The Final Gambit (The Inheritance Games #3)(3)



“Where are you headed next?” I asked Jameson. If I let myself think too much about everything, I would drown in it—in wanting, in longing, in believing we could have it all.

“Santorini,” Jameson replied. “But say the word, Heiress, and—”

“Keep going. Keep looking.” My voice went hoarse. “Keep telling me everything.”

“Everything?” Jameson repeated in a rough, low tone that made me think of what the two of us could be doing if I were there with him.

I rolled over onto my stomach. “The anagram you were looking for? It’s knead.”





CHAPTER 3

Weeks passed in a blur of charity galas and prep school exams, nights talking to Jameson and too much time spent wondering whether Grayson would ever pick up a damn phone.

Focus. Pushing everything from my mind, I took aim. Looking down the barrel of the gun, I breathed in and out and took the shot—then another and another.

The Hawthorne estate had everything, including its own shooting range.

I wasn’t a gun person. This wasn’t my idea of fun. But neither was being defenseless. Forcing my jaw to unclench, I lowered my weapon and took off my ear protection.

Nash surveyed my target. “Nice grouping, kid.”

Theoretically, I’d never need a gun—or the knife in my boot. In theory, the Hawthorne estate was impenetrable, and when I went out into the world, I would always have armed security with me. But since being named in Tobias Hawthorne’s will, I’d been shot at, nearly blown up, and kidnapped.

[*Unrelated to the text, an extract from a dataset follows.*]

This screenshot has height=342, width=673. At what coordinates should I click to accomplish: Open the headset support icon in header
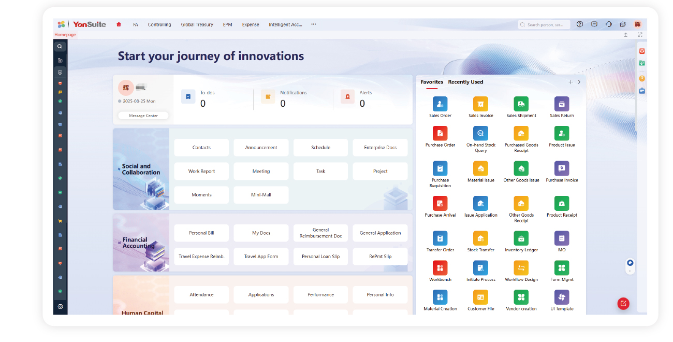point(609,24)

Theory hadn’t kept the nightmares away.

Nash teaching me to fight back had. “Your lawyer bring you that trust paperwork yet?” he asked casually.

My lawyer was his ex, and he knew her far too well. “Maybe,” I replied, Alisa’s explanation ringing in my ears. Typically, with an heir your age, there would be certain safeguards in place. Since Mr. Hawthorne didn’t see fit to erect them, it’s an option you should consider yourself. Per Alisa, if I put the money in a trust, there would be a trustee in charge of safeguarding and growing the fortune on my behalf. Alisa and the partners at McNamara, Ortega, and Jones would, of course, be willing to serve as trustees, with the understanding that I would be denied nothing I requested. A revocable trust will simply minimize the pressure on you until you’re ready to fully take the reins.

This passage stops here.